Note that choice is generated by processing information. Therefore the relationship between information and choice must be part of the implicit information. The interrelationships between information and choice may be fixed, leading to a hardwired design as a design-time choice. When the relationships are dynamic the choice has to reflect it.
Distributed Systems
Consider the implications of information dynamics on a distributed system. Such a system has a collection of entities (processing resources) capable of carrying out certain operations. A specific distributed system, designed to carry out a specific mission, uses physical resources to carry out actions and to store and move information. When such a system is interacting with an external physical system it also has sensors and actuators.

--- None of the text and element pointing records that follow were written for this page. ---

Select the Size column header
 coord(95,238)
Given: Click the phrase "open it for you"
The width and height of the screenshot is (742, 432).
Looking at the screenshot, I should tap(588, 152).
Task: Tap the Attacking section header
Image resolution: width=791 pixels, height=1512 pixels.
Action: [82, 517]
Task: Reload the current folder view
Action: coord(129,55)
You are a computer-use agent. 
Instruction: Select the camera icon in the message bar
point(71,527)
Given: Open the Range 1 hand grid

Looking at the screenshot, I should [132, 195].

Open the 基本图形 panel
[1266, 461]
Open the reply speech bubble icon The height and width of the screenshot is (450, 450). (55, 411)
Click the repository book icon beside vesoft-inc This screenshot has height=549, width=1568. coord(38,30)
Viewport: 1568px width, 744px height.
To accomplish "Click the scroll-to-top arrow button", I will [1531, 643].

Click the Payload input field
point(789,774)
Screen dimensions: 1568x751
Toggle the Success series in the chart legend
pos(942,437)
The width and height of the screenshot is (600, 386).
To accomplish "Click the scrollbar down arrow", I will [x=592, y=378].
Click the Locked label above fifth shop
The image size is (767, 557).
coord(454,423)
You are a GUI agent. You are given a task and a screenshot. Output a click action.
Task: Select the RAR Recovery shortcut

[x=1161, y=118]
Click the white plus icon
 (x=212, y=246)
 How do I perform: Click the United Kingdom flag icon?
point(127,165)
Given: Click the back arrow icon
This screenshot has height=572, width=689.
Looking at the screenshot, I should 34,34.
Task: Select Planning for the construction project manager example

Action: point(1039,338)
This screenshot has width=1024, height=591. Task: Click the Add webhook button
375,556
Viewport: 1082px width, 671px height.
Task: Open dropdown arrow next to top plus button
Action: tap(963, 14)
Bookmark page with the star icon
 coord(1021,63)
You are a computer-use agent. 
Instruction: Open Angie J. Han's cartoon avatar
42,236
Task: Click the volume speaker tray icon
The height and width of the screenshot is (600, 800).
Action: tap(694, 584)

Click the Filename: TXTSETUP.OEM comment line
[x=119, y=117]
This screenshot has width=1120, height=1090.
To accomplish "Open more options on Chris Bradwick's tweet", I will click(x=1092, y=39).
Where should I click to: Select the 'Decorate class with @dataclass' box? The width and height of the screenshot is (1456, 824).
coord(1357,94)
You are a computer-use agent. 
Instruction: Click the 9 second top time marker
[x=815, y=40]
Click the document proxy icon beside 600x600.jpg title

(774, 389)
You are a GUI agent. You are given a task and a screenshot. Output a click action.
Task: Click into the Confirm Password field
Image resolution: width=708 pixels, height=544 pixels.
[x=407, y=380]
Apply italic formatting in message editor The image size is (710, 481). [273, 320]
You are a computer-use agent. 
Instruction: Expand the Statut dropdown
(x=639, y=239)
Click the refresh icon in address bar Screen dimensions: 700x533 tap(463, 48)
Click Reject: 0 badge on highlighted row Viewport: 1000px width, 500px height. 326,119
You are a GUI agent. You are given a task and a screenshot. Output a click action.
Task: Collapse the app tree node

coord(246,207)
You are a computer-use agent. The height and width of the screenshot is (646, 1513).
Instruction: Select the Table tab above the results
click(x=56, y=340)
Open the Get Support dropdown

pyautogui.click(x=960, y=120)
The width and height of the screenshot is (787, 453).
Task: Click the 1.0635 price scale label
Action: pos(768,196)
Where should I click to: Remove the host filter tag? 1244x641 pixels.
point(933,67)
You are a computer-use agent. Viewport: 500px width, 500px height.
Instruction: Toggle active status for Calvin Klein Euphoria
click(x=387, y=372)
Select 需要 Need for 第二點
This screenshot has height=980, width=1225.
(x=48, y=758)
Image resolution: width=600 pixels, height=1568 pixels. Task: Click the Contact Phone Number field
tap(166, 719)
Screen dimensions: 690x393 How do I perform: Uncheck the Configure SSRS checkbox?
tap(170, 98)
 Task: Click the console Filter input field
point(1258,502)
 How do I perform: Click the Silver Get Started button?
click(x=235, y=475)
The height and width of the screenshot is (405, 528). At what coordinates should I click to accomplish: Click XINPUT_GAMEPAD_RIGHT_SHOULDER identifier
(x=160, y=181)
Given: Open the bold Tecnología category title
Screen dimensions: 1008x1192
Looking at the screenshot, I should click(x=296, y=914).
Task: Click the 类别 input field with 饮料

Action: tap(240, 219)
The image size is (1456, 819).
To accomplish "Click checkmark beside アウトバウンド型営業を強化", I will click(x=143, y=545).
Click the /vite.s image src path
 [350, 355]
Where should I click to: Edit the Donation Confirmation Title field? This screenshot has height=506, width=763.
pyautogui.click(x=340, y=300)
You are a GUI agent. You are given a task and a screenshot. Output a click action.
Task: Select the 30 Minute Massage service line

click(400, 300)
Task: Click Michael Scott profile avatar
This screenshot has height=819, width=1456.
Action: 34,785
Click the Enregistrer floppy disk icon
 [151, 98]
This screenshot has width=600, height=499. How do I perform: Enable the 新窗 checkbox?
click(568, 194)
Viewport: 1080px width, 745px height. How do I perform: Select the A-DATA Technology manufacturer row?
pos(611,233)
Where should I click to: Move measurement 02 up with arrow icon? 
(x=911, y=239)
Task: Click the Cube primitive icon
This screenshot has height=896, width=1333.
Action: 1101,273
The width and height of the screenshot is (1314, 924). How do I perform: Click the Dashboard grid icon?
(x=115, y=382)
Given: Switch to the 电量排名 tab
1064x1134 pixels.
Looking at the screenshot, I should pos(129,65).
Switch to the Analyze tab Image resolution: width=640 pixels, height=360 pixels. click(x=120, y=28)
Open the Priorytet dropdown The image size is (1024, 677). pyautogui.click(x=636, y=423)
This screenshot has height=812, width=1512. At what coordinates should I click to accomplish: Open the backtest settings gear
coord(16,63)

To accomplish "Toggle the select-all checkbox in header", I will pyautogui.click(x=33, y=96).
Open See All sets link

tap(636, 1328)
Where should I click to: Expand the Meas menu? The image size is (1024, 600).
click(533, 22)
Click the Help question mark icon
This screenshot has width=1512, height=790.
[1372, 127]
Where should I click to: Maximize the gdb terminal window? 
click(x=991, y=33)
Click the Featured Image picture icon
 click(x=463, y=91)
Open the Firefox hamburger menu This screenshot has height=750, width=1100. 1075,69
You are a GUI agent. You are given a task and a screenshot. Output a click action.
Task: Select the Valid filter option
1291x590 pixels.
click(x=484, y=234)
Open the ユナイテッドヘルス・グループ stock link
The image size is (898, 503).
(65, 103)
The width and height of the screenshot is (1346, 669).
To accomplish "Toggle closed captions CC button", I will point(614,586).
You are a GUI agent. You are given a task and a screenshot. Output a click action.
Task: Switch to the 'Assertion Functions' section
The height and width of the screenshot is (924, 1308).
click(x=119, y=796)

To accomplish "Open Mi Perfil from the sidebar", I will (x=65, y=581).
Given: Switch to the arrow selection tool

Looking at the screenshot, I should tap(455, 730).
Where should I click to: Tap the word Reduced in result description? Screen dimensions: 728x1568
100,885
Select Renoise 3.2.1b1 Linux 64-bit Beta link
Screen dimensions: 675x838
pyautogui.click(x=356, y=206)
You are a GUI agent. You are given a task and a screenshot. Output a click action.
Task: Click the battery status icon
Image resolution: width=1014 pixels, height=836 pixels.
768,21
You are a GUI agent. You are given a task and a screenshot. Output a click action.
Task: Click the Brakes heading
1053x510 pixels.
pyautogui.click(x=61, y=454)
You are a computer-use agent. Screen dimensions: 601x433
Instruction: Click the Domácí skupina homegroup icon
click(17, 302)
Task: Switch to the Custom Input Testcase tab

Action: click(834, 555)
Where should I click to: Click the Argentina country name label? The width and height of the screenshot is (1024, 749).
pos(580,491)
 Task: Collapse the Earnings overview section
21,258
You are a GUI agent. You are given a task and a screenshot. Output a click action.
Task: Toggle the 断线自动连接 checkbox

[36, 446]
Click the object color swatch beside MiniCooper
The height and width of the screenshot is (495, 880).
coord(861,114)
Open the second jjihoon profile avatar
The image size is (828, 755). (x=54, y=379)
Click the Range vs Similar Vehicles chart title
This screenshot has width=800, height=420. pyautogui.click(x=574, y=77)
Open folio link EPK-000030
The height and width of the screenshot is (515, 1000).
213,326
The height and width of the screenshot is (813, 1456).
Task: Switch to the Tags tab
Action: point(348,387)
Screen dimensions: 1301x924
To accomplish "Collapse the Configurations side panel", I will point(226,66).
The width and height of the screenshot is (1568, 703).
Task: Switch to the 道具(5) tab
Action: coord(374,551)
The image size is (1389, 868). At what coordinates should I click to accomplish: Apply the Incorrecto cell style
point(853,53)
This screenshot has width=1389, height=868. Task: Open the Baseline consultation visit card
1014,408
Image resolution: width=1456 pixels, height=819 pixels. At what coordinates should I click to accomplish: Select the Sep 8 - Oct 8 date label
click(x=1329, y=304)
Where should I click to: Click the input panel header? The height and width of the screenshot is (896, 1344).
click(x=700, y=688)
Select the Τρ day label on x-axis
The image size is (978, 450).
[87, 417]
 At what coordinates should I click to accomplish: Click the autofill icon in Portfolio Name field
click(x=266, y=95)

A distributed system may be considered a collection of nodes with a defined network infrastructure for communication among them. Let us examine the participation of a node in processing. The node maintains its view of the universe in the form of “perceived reality” which is based on:
- Prior model of the Universe,
- Explicit information received and processed
The explicit information is processed to integrate it with the perceived reality and is based on the model of the universe. Depending on the model, which is nothing but a collection of interrelationships, it may permit the new information to change the model.
At any node in a distributed system, all actions are initiated using the knowledge of its perceived reality that is not always explicitly defined or represented. The explicit representations may only have been used at design time, and the final system may only contain those parts that are considered essential for operation, retaining only such relationships that may be activated at runtime.
A far-reaching consequence of the movement of information is that the perceived reality at any node CANNOT be assured to be the same as the actual reality at any remote node. Transmission delays assure that information received from any remote node is, by definition, historic. Further, it is not sufficient to receive messages; they must be interpreted and processed to integrate them with the local perceived reality. While the perceived reality of a node cannot be assured to be the same as the actual reality of a remote node, it can be consistent with models of remote reality. (Lamport (Lamport 1978) considered similar issues in the context of message ordering in distributed systems. He reached a “parallel” conclusion---that when transmission delays are not negligible compared to the time between events, it is sometimes impossible to say that one event occurred before another.)